[THE TASK] Transcribe the entries below exactly.

Collected data:
--*--

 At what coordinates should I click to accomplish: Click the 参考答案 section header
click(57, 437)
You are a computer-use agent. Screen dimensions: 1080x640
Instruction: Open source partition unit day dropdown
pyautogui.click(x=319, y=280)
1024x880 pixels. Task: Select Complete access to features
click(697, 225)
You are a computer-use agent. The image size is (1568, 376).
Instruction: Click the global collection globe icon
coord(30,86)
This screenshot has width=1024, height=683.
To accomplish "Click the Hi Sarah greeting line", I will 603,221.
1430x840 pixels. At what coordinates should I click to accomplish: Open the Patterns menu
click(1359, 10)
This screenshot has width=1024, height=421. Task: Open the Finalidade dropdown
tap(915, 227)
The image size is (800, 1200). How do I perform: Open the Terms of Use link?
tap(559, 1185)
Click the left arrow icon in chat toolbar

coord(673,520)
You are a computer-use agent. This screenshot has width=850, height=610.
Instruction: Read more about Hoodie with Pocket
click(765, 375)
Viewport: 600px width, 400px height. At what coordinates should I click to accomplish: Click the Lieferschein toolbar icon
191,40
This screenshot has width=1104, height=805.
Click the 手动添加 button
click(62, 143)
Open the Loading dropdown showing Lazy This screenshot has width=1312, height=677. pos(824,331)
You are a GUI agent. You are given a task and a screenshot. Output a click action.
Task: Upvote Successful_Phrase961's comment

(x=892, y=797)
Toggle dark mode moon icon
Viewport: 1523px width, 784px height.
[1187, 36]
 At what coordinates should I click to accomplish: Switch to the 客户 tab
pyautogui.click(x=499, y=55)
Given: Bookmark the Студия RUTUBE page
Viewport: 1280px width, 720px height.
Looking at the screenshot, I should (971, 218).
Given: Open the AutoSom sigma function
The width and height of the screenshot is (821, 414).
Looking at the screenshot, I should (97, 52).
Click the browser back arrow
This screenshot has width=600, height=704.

--*--

[EXPECTED OUTPUT]
 At what coordinates should I click to accomplish: Click the 参考答案 section header
click(57, 437)
You are a computer-use agent. Screen dimensions: 1080x640
Instruction: Open source partition unit day dropdown
pyautogui.click(x=319, y=280)
1024x880 pixels. Task: Select Complete access to features
click(697, 225)
You are a computer-use agent. The image size is (1568, 376).
Instruction: Click the global collection globe icon
coord(30,86)
This screenshot has width=1024, height=683.
To accomplish "Click the Hi Sarah greeting line", I will 603,221.
1430x840 pixels. At what coordinates should I click to accomplish: Open the Patterns menu
click(1359, 10)
This screenshot has width=1024, height=421. Task: Open the Finalidade dropdown
tap(915, 227)
The image size is (800, 1200). How do I perform: Open the Terms of Use link?
tap(559, 1185)
Click the left arrow icon in chat toolbar

coord(673,520)
You are a computer-use agent. This screenshot has width=850, height=610.
Instruction: Read more about Hoodie with Pocket
click(765, 375)
Viewport: 600px width, 400px height. At what coordinates should I click to accomplish: Click the Lieferschein toolbar icon
191,40
This screenshot has width=1104, height=805.
Click the 手动添加 button
click(62, 143)
Open the Loading dropdown showing Lazy This screenshot has width=1312, height=677. pos(824,331)
You are a GUI agent. You are given a task and a screenshot. Output a click action.
Task: Upvote Successful_Phrase961's comment

(x=892, y=797)
Toggle dark mode moon icon
Viewport: 1523px width, 784px height.
[1187, 36]
 At what coordinates should I click to accomplish: Switch to the 客户 tab
pyautogui.click(x=499, y=55)
Given: Bookmark the Студия RUTUBE page
Viewport: 1280px width, 720px height.
Looking at the screenshot, I should (971, 218).
Given: Open the AutoSom sigma function
The width and height of the screenshot is (821, 414).
Looking at the screenshot, I should (97, 52).
Click the browser back arrow
This screenshot has width=600, height=704.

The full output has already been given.